Arguing against the Supreme Court's query whether the criminal defamation law could be diluted, the Centre on 23 July said that scrapping the law would lead to anarchy in society.
As of now, the criminal defamation law in the Indian Penal Code (IPC) safeguards an individual's reputation with the threat of imprisonment for up to two years, or a fine, or both if the individual is defamed. However, on 15 July, the Supreme Court had asked whether of the law should be diluted to avoid allegations that it stands in the way of the right to freedom of speech and expression.
Mukul Rohatgi's standAttorney General Mukul Rohatgi asked the bench of justices, "Can it ever be argued that I have a right to say anything against anyone at any time and that is the scope of my fundamental right to speech?

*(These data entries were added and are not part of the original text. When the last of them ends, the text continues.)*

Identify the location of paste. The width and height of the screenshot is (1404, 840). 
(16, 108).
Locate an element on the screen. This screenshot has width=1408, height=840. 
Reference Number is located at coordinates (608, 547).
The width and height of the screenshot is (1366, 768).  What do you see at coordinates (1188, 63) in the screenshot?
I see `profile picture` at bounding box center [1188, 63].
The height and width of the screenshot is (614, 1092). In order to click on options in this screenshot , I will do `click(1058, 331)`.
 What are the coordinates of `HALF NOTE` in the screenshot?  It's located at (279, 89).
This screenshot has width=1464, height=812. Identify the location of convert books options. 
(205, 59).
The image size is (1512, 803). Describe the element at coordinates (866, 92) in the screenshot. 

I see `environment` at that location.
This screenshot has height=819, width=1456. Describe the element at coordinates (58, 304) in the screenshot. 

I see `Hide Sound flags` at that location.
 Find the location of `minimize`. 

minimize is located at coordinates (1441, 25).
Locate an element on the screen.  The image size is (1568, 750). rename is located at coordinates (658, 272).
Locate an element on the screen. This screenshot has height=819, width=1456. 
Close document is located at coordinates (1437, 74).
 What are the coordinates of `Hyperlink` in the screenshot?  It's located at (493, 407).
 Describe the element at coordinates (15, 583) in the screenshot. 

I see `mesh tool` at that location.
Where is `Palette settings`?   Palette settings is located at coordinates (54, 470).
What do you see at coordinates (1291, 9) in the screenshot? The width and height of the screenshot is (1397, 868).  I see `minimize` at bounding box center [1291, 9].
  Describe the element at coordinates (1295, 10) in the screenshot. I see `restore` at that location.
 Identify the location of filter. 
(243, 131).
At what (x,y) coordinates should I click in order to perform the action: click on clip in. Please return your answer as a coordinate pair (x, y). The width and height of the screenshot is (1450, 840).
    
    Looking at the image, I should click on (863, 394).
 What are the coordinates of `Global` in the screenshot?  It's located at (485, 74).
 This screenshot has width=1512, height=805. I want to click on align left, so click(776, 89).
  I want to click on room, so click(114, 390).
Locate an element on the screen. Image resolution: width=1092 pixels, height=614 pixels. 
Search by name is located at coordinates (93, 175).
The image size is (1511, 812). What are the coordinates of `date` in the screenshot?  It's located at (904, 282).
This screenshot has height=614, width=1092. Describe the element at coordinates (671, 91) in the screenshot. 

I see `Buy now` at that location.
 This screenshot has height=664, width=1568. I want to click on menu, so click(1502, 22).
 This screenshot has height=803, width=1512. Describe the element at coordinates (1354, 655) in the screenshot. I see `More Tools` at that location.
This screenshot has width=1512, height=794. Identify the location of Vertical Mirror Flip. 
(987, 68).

If the prayer to strike down Sections 499 and 500 (the defamation provisions in the IPC) is allowed, you will have nothing but anarchy."
Questioning the validity of sections 499 and 500 of the IPC, petitions were filed separately by Congress Vice President Rahul Gandhi, Delhi Chief Minister Arvind Kejriwal, BJP leader Subramanian Swamy and others seeking to de-criminalise defamation.
However, Rohatgi argued that it is pertinent to safeguard an individual's respect and reputation especially in this time when the internet is able to pass on unpalatable, obnoxious content to the public within seconds.
When the bench asked the AG whether exposing a public figure's live-in relationship would amount to defamation, Rohatgi replied that the public should not look into the personal life of a public figure.
"Article 19 (2) uses the word 'defamation' in the context of reasonable restriction," argued Rohatgi. "Therefore, it is amply clear that the Constitution-makers have sanctified usage of Sections 499 and 500. Since the original Constitution cannot be challenged before any court, what they prescribed as a reasonable restriction can also not be challenged."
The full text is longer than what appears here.